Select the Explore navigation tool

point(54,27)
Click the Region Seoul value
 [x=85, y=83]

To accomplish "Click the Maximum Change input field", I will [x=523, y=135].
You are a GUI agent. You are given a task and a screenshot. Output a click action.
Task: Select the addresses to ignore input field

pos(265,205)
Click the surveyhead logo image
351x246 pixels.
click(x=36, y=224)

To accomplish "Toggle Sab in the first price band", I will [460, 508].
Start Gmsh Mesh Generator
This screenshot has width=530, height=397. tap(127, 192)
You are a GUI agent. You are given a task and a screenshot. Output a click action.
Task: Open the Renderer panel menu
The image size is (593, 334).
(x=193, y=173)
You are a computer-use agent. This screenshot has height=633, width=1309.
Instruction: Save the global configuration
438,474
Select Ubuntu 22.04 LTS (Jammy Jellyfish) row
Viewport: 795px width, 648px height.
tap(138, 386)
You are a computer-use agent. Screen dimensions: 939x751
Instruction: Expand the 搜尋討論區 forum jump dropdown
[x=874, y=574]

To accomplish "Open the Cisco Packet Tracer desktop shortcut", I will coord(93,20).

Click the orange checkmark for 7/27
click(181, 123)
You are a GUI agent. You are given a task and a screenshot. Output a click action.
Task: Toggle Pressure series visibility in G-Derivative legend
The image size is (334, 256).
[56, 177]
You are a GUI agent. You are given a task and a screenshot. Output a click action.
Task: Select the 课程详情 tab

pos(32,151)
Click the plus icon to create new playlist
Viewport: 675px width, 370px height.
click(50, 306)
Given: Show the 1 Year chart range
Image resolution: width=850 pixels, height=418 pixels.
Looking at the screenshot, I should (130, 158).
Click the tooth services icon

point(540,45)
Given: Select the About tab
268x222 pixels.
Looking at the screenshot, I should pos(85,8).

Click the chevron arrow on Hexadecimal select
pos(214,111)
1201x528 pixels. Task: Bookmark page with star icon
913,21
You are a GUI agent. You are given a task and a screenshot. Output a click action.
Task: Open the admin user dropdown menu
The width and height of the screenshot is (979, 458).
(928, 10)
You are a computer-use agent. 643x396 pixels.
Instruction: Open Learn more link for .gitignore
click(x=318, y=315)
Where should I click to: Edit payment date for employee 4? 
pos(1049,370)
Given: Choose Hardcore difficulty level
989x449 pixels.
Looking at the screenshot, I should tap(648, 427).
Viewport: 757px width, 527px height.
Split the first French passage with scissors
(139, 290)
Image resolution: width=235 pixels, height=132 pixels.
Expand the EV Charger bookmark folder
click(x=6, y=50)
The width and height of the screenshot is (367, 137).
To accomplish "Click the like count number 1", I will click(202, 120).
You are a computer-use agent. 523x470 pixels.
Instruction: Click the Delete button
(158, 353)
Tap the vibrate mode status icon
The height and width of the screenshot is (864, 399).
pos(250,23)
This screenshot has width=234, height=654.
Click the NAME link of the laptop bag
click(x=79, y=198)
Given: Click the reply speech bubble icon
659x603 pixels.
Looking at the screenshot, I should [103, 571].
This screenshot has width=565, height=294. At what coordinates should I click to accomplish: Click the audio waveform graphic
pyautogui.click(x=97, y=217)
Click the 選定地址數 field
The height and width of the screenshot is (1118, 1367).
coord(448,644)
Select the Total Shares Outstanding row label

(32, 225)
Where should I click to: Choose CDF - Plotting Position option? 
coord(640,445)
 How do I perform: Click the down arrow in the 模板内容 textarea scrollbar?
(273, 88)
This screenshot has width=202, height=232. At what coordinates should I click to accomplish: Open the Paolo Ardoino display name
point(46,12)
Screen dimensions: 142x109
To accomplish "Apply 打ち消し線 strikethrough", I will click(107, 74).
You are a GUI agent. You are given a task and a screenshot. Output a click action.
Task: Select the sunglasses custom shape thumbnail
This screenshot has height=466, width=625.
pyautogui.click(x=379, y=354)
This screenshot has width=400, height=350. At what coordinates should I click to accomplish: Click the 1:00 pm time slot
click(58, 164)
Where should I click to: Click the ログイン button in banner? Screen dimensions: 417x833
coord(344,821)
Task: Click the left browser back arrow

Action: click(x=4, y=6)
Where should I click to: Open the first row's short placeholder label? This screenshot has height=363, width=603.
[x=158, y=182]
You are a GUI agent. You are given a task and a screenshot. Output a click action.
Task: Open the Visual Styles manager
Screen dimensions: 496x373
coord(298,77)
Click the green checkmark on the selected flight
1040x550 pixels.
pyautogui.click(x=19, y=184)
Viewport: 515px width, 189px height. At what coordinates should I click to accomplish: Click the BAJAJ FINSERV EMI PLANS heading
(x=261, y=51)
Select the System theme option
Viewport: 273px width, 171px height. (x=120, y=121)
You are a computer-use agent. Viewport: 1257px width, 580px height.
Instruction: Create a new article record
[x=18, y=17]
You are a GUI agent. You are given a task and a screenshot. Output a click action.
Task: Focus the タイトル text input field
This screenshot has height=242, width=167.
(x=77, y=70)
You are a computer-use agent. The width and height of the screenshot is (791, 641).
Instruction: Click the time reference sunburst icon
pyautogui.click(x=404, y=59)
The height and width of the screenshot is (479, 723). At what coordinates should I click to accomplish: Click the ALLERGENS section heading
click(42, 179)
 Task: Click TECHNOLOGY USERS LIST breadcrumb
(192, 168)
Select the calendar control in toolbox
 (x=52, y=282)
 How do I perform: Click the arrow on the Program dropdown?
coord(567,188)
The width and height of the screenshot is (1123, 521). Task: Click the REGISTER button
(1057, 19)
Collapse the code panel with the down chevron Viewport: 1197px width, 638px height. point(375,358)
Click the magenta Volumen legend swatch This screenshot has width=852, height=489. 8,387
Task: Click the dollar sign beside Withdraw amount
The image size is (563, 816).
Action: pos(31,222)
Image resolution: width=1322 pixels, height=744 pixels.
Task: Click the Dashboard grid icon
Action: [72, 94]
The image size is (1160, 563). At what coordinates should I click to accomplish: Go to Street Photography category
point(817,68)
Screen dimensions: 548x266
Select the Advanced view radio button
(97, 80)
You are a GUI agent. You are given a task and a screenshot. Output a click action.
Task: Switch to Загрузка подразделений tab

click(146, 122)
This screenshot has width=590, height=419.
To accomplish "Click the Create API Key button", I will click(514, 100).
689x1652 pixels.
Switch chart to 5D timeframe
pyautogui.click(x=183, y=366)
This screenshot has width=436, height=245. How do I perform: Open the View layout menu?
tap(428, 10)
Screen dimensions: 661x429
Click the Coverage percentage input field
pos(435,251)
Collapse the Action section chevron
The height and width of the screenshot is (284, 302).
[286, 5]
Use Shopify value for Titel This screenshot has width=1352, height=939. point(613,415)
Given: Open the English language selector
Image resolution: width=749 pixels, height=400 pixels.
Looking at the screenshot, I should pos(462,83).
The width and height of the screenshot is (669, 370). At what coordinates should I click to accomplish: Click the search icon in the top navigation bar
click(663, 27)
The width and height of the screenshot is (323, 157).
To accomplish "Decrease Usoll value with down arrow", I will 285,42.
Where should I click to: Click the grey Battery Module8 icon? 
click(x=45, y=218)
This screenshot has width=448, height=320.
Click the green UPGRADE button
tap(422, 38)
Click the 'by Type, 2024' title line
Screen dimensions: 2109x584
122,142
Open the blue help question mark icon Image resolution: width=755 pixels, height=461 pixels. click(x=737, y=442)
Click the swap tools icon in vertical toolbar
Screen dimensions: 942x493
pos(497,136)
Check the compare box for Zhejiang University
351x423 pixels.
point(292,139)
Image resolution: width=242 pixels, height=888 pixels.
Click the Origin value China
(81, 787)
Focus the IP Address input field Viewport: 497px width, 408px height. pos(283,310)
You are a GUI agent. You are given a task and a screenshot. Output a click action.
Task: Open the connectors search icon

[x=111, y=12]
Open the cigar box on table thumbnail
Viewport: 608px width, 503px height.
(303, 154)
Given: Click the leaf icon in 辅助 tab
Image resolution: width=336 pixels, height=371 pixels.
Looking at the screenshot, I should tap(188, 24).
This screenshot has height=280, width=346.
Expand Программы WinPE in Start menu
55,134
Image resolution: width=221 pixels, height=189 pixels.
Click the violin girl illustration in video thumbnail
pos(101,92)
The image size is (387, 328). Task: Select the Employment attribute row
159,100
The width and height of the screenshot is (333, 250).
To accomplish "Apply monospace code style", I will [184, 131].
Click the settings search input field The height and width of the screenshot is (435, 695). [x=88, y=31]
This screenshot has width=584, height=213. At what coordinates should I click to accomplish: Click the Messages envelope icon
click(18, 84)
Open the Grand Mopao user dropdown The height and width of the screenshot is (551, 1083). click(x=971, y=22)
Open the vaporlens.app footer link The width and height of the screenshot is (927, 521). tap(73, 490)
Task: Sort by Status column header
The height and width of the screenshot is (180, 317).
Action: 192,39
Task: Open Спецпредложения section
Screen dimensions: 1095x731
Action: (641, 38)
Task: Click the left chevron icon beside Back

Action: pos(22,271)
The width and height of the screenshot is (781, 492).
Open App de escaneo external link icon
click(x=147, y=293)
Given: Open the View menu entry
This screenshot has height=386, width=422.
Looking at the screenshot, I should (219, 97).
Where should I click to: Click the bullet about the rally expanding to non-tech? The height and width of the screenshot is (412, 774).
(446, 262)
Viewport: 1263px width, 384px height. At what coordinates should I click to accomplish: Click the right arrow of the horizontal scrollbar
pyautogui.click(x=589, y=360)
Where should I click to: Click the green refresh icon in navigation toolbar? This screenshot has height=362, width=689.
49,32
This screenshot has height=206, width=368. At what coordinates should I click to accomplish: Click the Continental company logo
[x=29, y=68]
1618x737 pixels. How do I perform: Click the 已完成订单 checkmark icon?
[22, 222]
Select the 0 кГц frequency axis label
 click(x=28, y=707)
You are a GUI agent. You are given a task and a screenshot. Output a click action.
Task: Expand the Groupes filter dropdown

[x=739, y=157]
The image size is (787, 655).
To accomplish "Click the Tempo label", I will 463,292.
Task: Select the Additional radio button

### What you have to do
Lines containing "computer": tally them across the records above and give the total alone.

### Solved problem
6